Si algunos no creyeran en la inmortalidad no acumularían tanto dinero: los millones de los potentados no podrían gastarse en lo que les queda de vida y me parece, por tanto, muy estúpido dejárselos en herencia a sus hijos que, de seguro, lo dilapidarán – recordemos la parábola del hijo pródigo -, (nuestro Presidente, tan católico como se muestra, parece que no cree mucho en la resurrección de la carne, ni menos en el dios de los banqueros, que es la razón por la cual incluye a sus nietos en sus empresas), los ricos Epulones, que se dicen católicos, creen más en su capital y en la herencia que en Dios y su segunda venida en gloria y majestad.
Al ignorar todo sobre la muerte y, sobre todo que de la nuestra no nos daremos ni cuenta, es necesario celebrar el día llamado de Todos los Santos, como corresponde: algunos, los yanquis y los copiones chilenos, con la Noche de Brujas y la compañía a sus difuntos el día 1º de noviembre; en México, con desfile pintoresco de las calaveras, seguida de una sibarita comilona, en que los finados no dejan ni las migas.
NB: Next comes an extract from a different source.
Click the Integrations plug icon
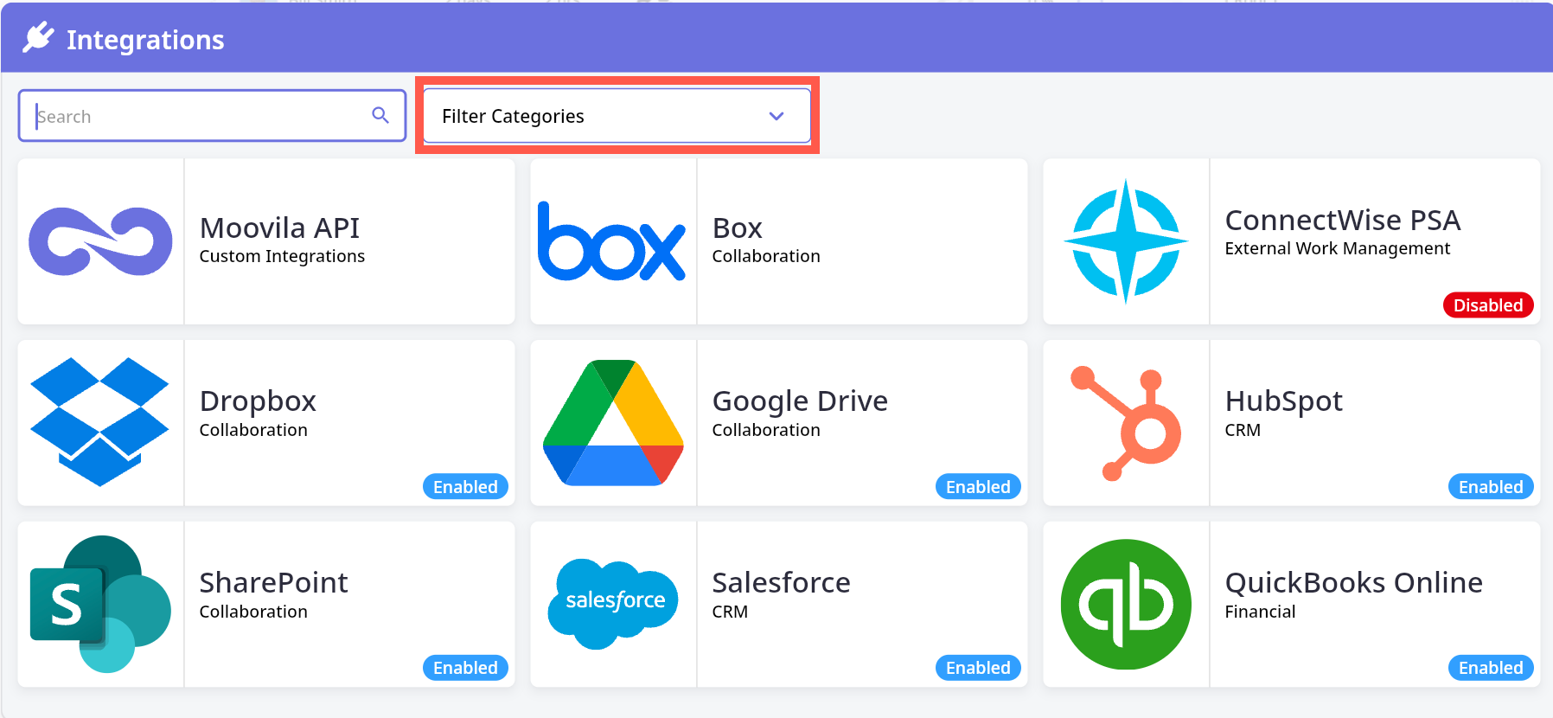This screenshot has height=718, width=1553. [38, 38]
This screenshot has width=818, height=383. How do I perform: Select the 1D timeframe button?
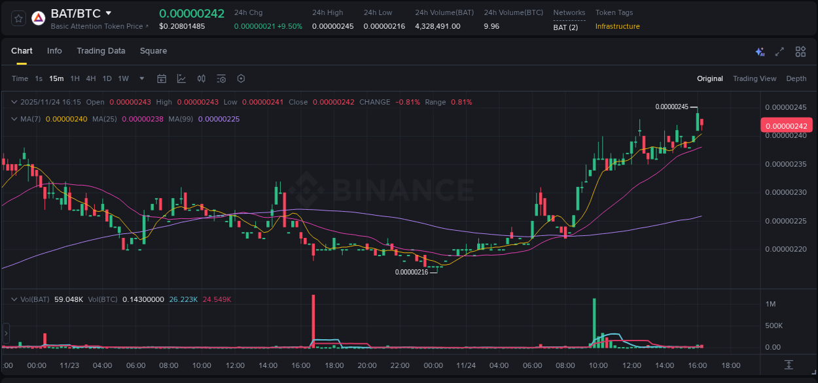coord(107,78)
Estos ritos son muy valiosos cuando consideramos que miles de latinoamericanos, ni siquiera han podido enterrar a sus seres queridos, por culpa de los cerdos dictadores y sus esbirros.
En lo personal, como nada sé de mi próxima propia muerte a venir, sólo me va quedando la constatación de que cada día que pasa tengo uno más de viejo y uno menos que vivir, y así empiezo a captar el frío de la “parca” que cuando me entero de la muerte de tantos y tantos amigos personales – el caso de mi mejor amigo, Agapito Santander, de amigos de infancia, como Manuel Francisco Sánchez, Santiago del Campo Nelson Soucy y de otros, pero sobre todo de mi padre y mi madre, quienes me contaban historias sobre la muerte, que aún recuerdo – la historia de un purgatorio donde a cada uno de los seleccionados al paraíso se les hacía elegir un momento de su vida, que se repetiría en la eternidad, una especie de “eterno retorno”, de Nietzsche.
El hospital “Tanatos” es un sanatorio en Suiza destinado a recibir la muerte dulce a un “suicida”, mediante un contrato que no puede violarse por ninguna de las partes firmantes, designando el día y la hora en que el sujeto ha elegido para morir sin dolor. Durante la estadía en ese centro, dos de los huéspedes se enamoran y redescubren el amor a la vida, por efímera que sea, y deciden, en consecuencia, romper el contrato, pero el director les recuerda la irreversibilidad de este.
Otra de las historias sobre la muerte se localiza en una sala común de un hospital, en la cual uno de los enfermos está ubicada hacia la ventana, con vista al jardín, y le cuenta al compañero que no puede mirar al exterior maravillosos paisajes que observa desde su cama. Envidioso el segundo, lo asesina. Cuando es trasladado a la cama de su víctima, que da a la ventana – descubre que sólo divisaba un lúgubre muro.
En Canadá, donde tuve un infarto, soñaba que en cielo había tanta gente que no había sillas para todos: era una especie de restaurant y yo quería sentarme al lado de mi abuelo Gumucio y, para lograrlo, había que pasar por la mesa de los políticos, quienes hablaban y reían a carcajadas de cosas tan superfluas que me puse a llorar suplicándole a Dios que me cambiara de lugar, no supe más, pues desperté junto al médico que me atendió por ese temido ataque al corazón.
Un gran filósofo dice que la muerte es un dormir sin soñar y la vejez es una isla rodeada de pasados.